ASSIGNMENT -
How do the lines read from the one holding "Task: Switch to the Facebook tab" through the last line of the listing? Set them down exactly, pictures omitted.

EXERCISE INPUTS -
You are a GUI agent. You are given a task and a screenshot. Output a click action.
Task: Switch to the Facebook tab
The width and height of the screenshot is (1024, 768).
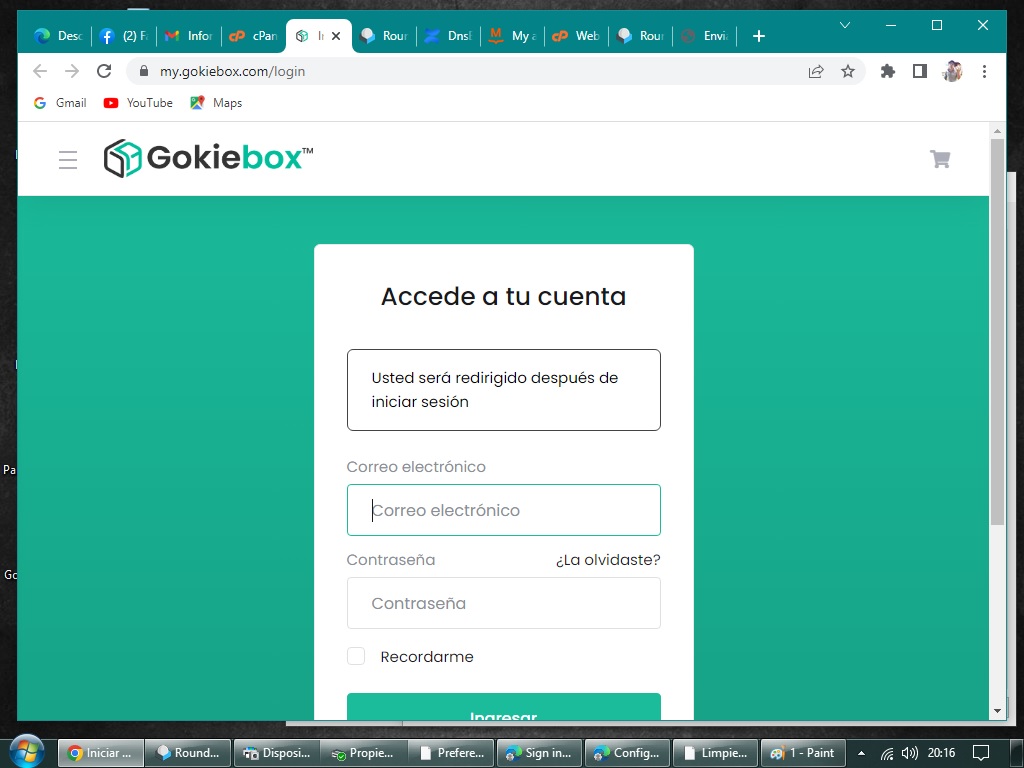[x=123, y=36]
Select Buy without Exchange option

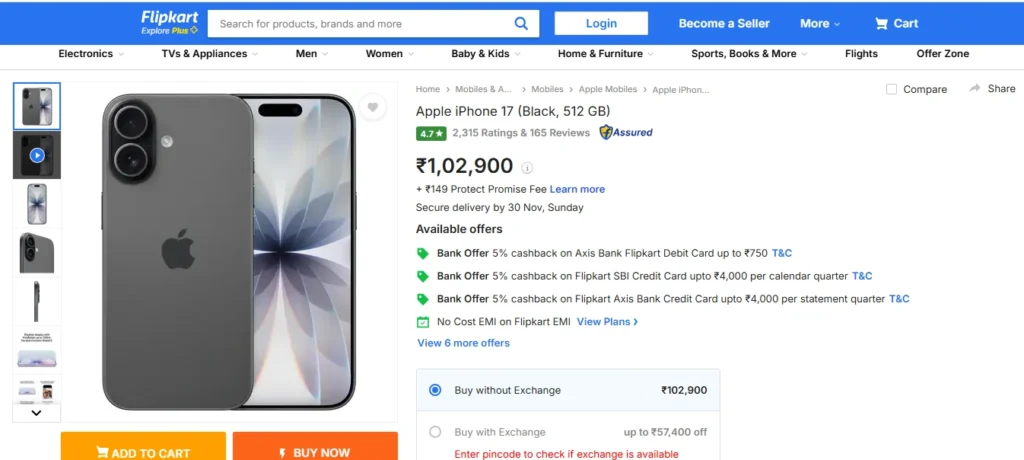point(435,390)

SOLUTION TO THIS EXERCISE -
Task: Switch to the Facebook tab
The width and height of the screenshot is (1024, 768).
[x=123, y=36]
Select Buy without Exchange option

point(435,390)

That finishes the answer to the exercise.